The R datasets library contains data on air quality in New York (airquality). Conduct a hypothesis test to evaluate if ozone levels are a function of month. NOTE: dichotomize month. If that test were significant, what else would be required? Post your hypothesis test and R code with your discussion.
This question confused me a little bit. My gut check says to do an ANOVA on the data (which I do in the R code below). The results from that show a P-value of 0.0776, which is low, but would not be significant with a significance level of 0.05. Generating a barplot of the means shows an upward trend, but a Chi-square test generates a P-value of 0.5142 which is not significant.

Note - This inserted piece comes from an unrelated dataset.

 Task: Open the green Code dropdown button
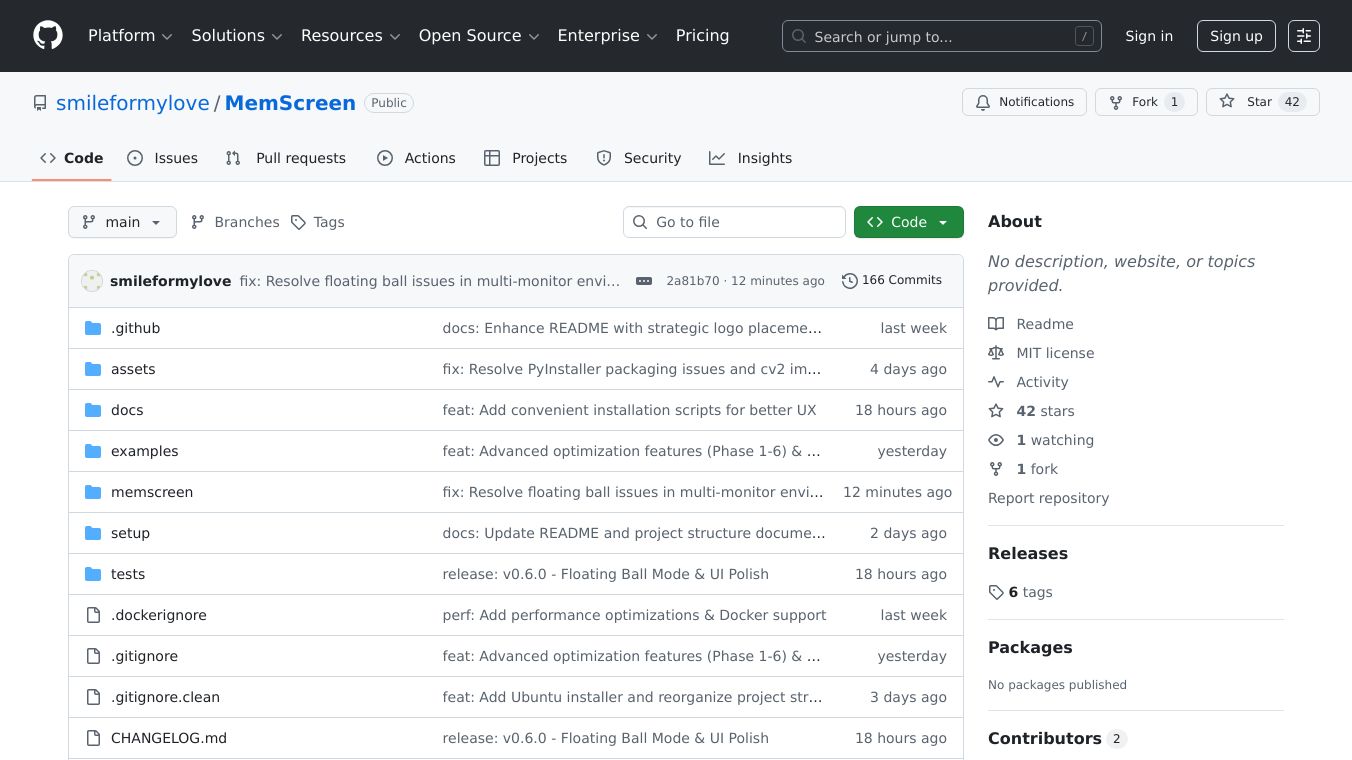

# Run an ANOVA on the data set
aq_aov = aov(Ozone~Month, data=airquality)
summary(aq_aov)
## Df Sum Sq Mean Sq F value Pr(>F)
## Month 1 3387 3387 3.171 0.0776 .
## Residuals 114 121756 1068
## ---
## Signif. codes: 0 '***' 0.001 '**' 0.01 '*' 0.05 '.' 0.1 ' ' 1
## 37 observations deleted due to missingness
aq_tab = model.tables(aq_aov, "means")
## Warning in replications(paste("~", xx), data = mf): non-factors ignored: Month
barplot(aq_tab$tables$Month)
chisq.test(aq_tab$tables$Month)
##
## Chi-squared test for given probabilities
##
## data: aq_tab$tables$Month
## X-squared = 3.2669, df = 4, p-value = 0.5142